The idea that human existence is a multi-generational struggle for apotheosis is an appealing concept!  Indeed, that is essentially the linear “upward” narrative that western historians and scientists are always accused of telling.  The march upwards narrative has been useful for us: we need to get back to it… but we have to ask some pointed questions about what exactly “godhood” means in global scale macro context.  Upward to where? The idea of super-powered alien gardeners with ultimate magical power (or, you know, omnipotent flounders) is clearly another symbol.  But a symbol for what?   Could that silly fisherman not ask for a comprehensive explanation of gravity…or, better yet, ask what the flounder wanted?

A very legitimate reading of each of these tales is “You may have everything you want, but don’t aspire to Godhood.” Man’s attempt to master and surpass the abilities of every animal only leads him to want more…to the point of undermining the life-giving ecosystems of earth itself.  This is a familiar story…out the window  in our world of rampant consumerism, crony capitalism, and mass extinction.

In the Eden story, humankind’s attempts to grasp God’s knowledge results in Adam and Eve’s expulsion from paradise into a world of constant struggle and death.  No longer are we pampered children in a garden of plenty: we have to be farmers, clerks, and soldiers struggling for some venal king or CEO who always wants a bigger palace.

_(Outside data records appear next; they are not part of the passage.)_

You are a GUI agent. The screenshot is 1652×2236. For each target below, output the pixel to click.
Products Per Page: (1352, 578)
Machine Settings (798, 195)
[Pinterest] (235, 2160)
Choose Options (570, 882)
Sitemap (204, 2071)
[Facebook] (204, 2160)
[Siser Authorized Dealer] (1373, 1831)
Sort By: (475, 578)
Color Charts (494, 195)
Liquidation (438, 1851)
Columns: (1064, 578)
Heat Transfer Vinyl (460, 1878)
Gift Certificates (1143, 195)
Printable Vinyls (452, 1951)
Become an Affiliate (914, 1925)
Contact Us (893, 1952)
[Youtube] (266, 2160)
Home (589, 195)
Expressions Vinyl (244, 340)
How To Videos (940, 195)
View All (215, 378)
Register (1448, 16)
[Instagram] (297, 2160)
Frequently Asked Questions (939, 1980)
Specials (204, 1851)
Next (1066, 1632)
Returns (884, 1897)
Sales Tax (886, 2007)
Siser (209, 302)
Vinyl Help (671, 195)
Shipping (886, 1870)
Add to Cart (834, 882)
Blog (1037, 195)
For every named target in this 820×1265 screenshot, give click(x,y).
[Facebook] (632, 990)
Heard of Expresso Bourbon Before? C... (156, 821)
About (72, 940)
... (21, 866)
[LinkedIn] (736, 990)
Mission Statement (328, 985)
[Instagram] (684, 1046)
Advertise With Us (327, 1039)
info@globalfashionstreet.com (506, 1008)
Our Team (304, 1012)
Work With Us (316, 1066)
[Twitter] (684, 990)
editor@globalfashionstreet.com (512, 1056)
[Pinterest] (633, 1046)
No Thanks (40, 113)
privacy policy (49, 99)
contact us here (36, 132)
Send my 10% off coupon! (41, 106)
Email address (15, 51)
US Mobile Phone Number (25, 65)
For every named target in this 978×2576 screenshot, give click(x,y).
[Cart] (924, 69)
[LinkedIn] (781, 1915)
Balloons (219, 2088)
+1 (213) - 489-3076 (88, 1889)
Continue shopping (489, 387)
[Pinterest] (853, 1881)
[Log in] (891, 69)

Our drive for knowledge and self-mastery is constantly undone by our self-defeating need for social ascendancy.  Yet without social ascendancy we are unable to grapple with problems of planetary scale engineering which we will soon need to stay alive (much less to move onward to other worlds).  This is a paradox.  Look what happened to the United States (in case you are reading this essay on a blackened parchment found in some ruins, we have been shamefully taken over from within by a risible strongman who loves pomp more than the pope himself does).   Trying to grasp the powers of the creator will not work unless we can master ourselves.  Doing so always requires political struggles which supersede the important things (science and engineering…and the underlying creative animus which gives context to fundamental knowledge).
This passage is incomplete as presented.